**Input data**
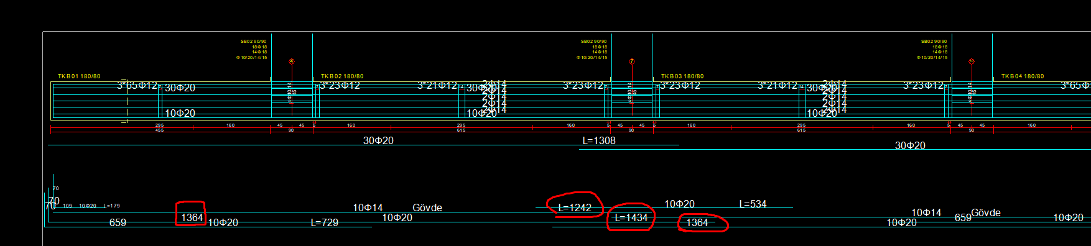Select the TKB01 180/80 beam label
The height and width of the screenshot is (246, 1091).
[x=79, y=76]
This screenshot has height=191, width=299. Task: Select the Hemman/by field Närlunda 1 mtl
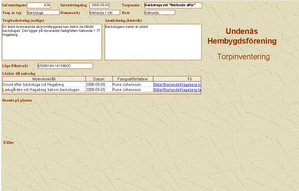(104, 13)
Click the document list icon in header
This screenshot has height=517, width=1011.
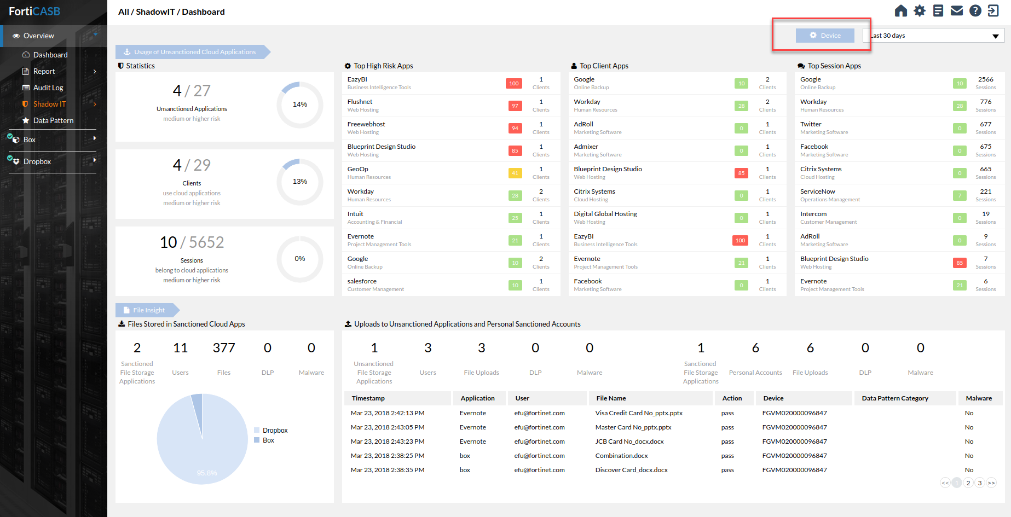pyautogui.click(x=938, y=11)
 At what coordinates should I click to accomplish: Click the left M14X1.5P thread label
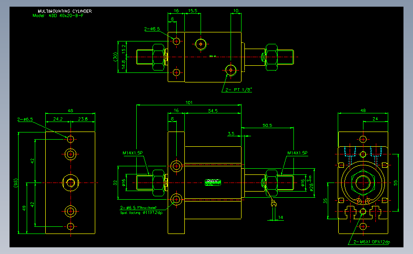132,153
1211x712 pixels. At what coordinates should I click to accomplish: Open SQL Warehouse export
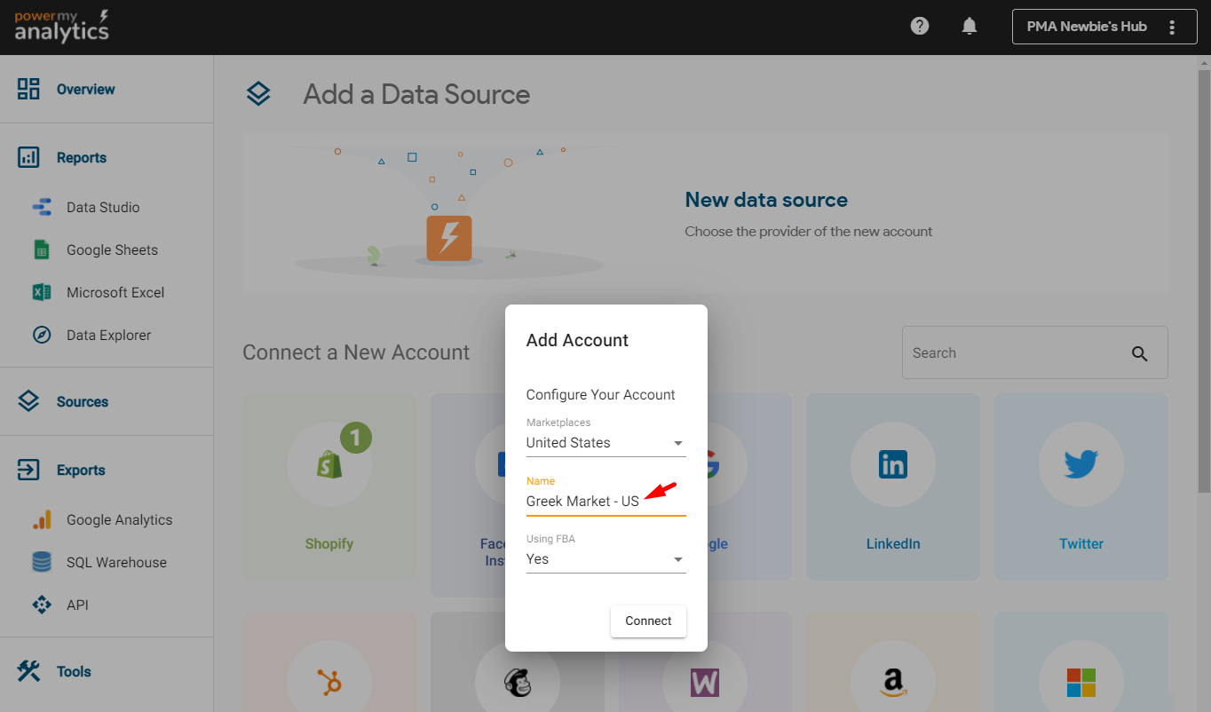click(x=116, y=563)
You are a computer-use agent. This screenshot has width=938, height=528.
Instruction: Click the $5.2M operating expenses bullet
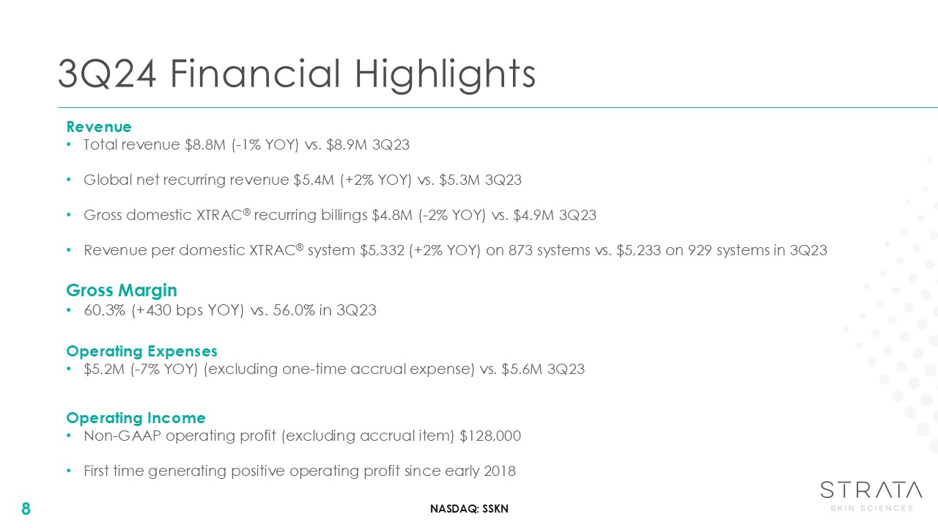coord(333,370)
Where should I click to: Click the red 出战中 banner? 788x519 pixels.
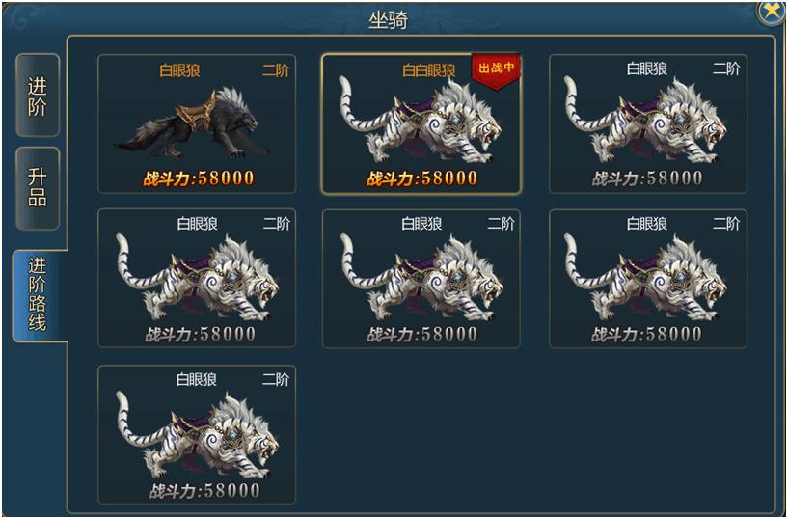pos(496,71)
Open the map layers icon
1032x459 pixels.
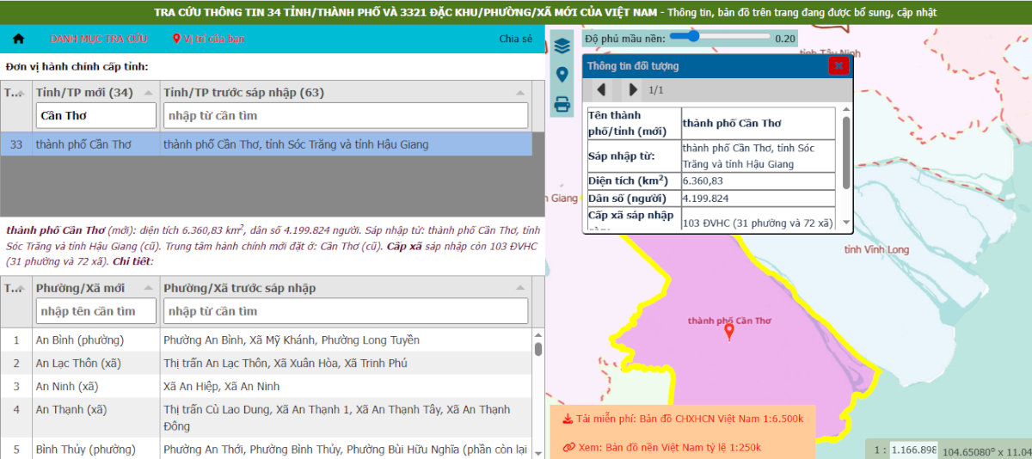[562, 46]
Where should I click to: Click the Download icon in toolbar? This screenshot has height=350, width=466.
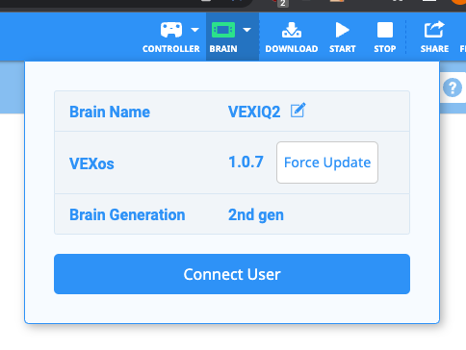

**Brief**
Retype the lines exactly. Begin at the one that holds "Open the map layers icon", stop at the last line of the entries above, and drop the pictures.

**Solution to the problem**
Open the map layers icon
1032x459 pixels.
[562, 46]
Where should I click to: Click the Download icon in toolbar? This screenshot has height=350, width=466.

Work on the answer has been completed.